The kid shook his head.
“Back at the VA. He’s got a wife workin’ two jobs and kid on the way. But he’s not gonna get help when he’s hiding inside your pills. So that means you’re gonna stop selling to him.”
The young man raised his watering eyes to John. He glowered. He didn’t like being given orders. He wasn’t used to it. He wasn’t a soldier.
“I don’t care what else you do. I don’t care whose life you fuck to make bank. But you and all your buddies are gonna stop selling to him. You’re gonna spread the word. Corporal Gonzales is off limits to you and everyone else. Do you understand?”
The kid nodded, but he didn’t mean it.
John moved the gun and shot the sleaze in the knee. Point blank. The bullet ran clean through baggy jeans and flesh and impacted the hardwood with a crack, throwing up little splinters.

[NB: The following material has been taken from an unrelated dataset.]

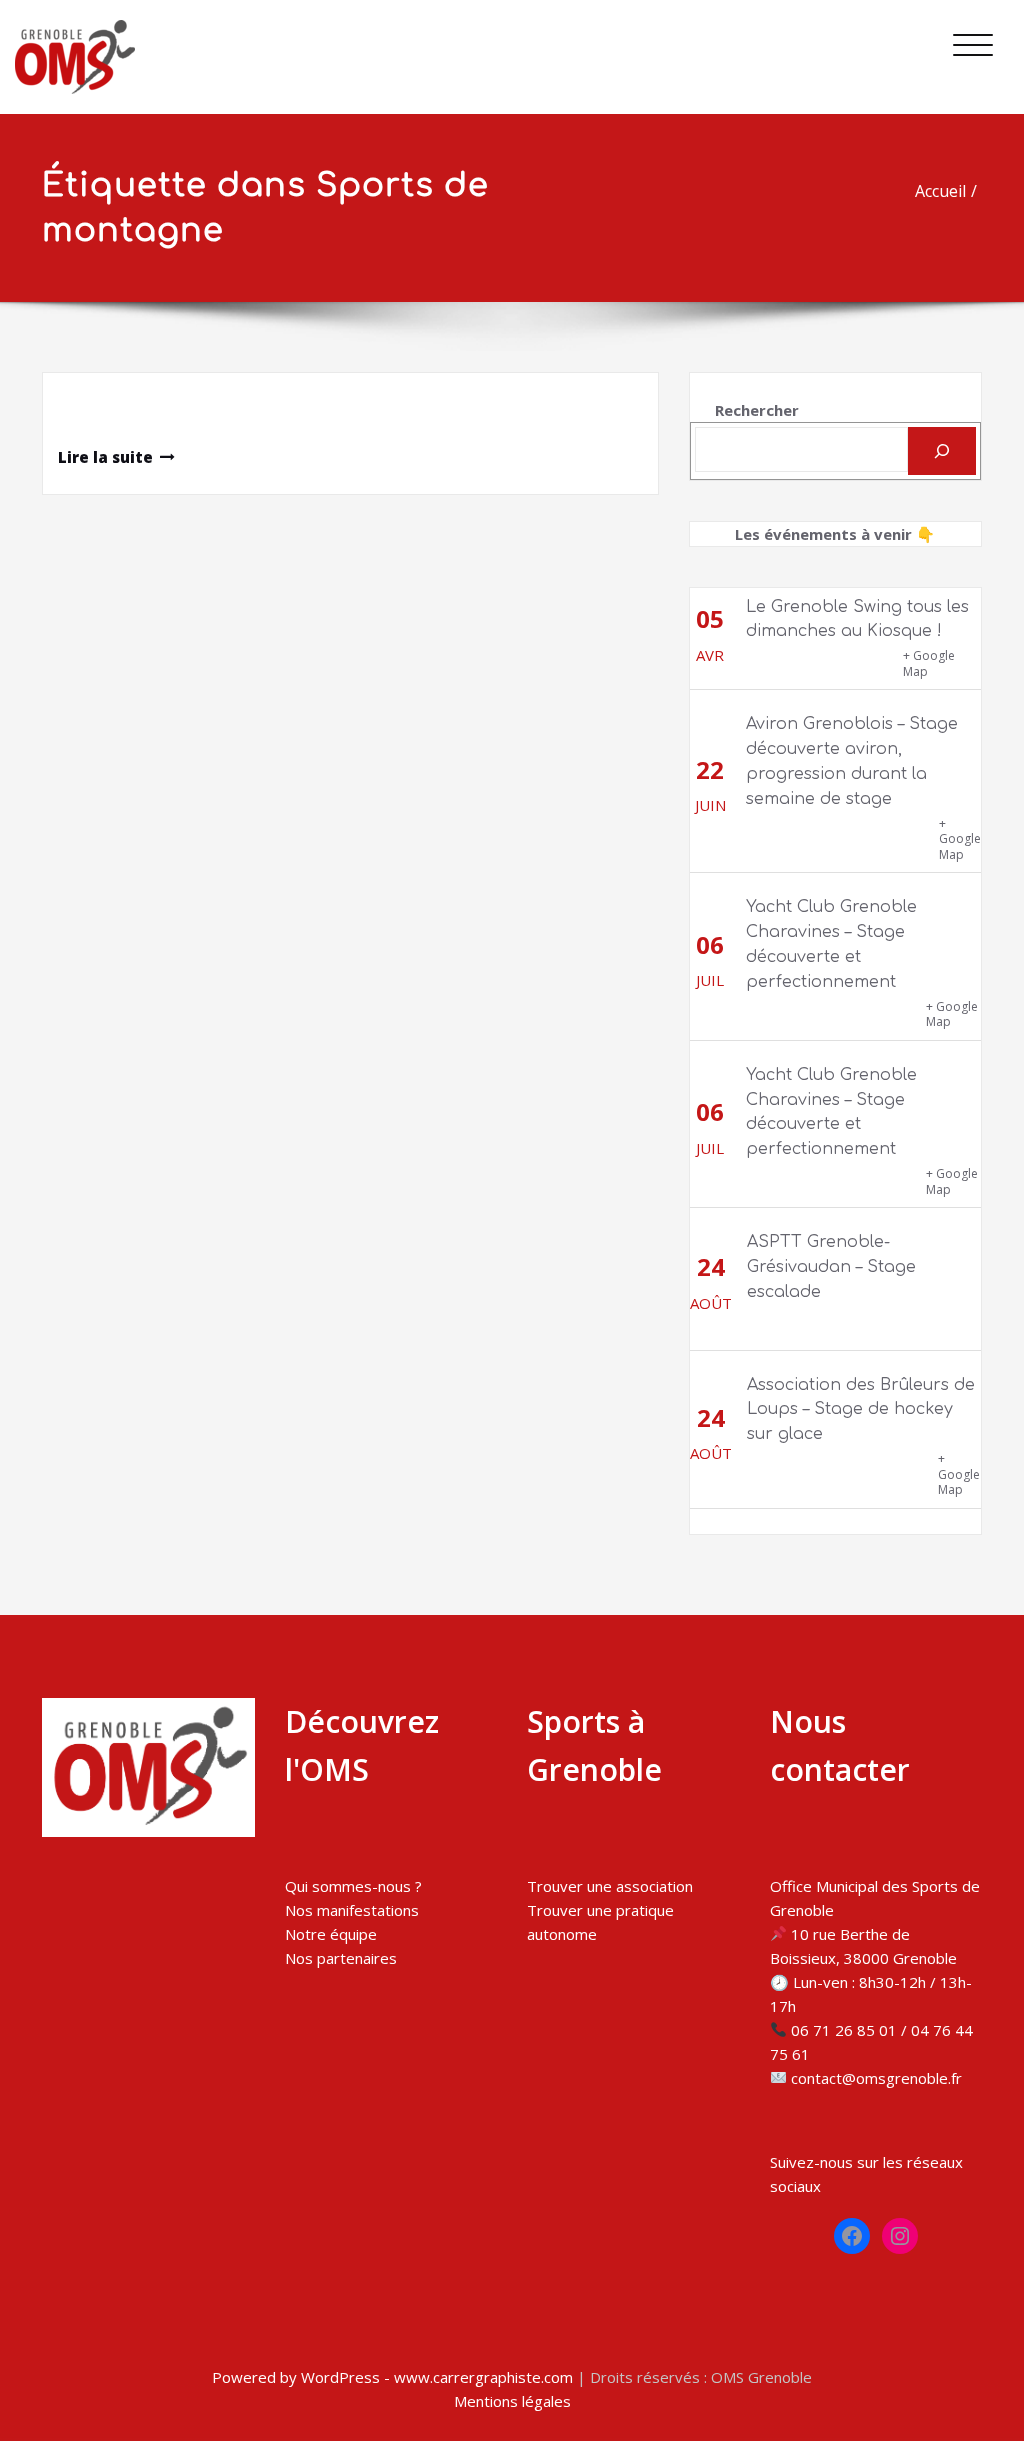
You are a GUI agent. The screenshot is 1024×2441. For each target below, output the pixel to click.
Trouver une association (610, 1886)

The kid joined the baby in an alternating duet. He grabbed his leg with his good hand and rocked back and forth again, yelling and cursing at the top of his lungs.
John put the barrel to the young man’s head again. “See? Hurts less than the first one, right?”
Baggy Pants’s chest shook in tiny convulsions. He didn’t know the tricks. He was going into shock. He didn’t have long. But there were sirens in the distance. They were never far. Not in this neighborhood.
John pressed the gun barrel hard to the young man’s temple. “Convince me, asshole.”
“I’ll stop! Fuck, you crazy muthafucker! Fuck! I’ll stop. He’s off limits, man.” His voice heaved. “I’ll tell everybody. He ain’t fuckin’ worth it.”
John nodded. He looked at all the gold hanging from the kid’s chest, like a nineteenth century admiral’s, studded in medallions. John looked at the tattoo. That was his insignia, like the US Army star. Regent pressed the barrel of the gun to it. “You think you’re some kind of soldier, huh? Street war or something? If I have to come back here, I’ll show you what war is really like. Am I clear?”
The kid nodded in pain.
“I got it, man! Fuck . . .” His voice was broken.
John looked at the other two. They didn’t move. The mother—she was cute; must be somebody’s girlfriend—clutched the baby’s face to her chest and looked at the floor.
Regent stood. “What are you doing? Bringing a baby to a place like this.” He motioned to the table full of drugs.
She was silent. Her eyes stayed down. She rocked back and forth.
“GO.” John pointed to the door with the gun.
The young woman stood, still with her eyes on the floor, and scurried out of the room clutching her crying child.
John shook his head and followed her with a hobble. “Jeff’s” leg was soaked red, and Regent stumbled down the stairs and out the back as he rubbed the gun clean of prints. He dropped it with the sunglasses and fake mustache into a storm drain and walked onto the street as the police and ambulances arrived. People watched from behind narrow pines and old two-story apartment buildings. John lay down on the sidewalk and felt the sun on his face. He slowed his breathing. “Jeff” wasn’t in the best shape. He’d lost a lot of blood.
When the medics leaned over him, John said he didn’t know who he was or how he’d gotten there. And when it was clear they had everything in hand and “Jeff” was going to live, Captain John Regent took a deep breath and left the man wounded on the field.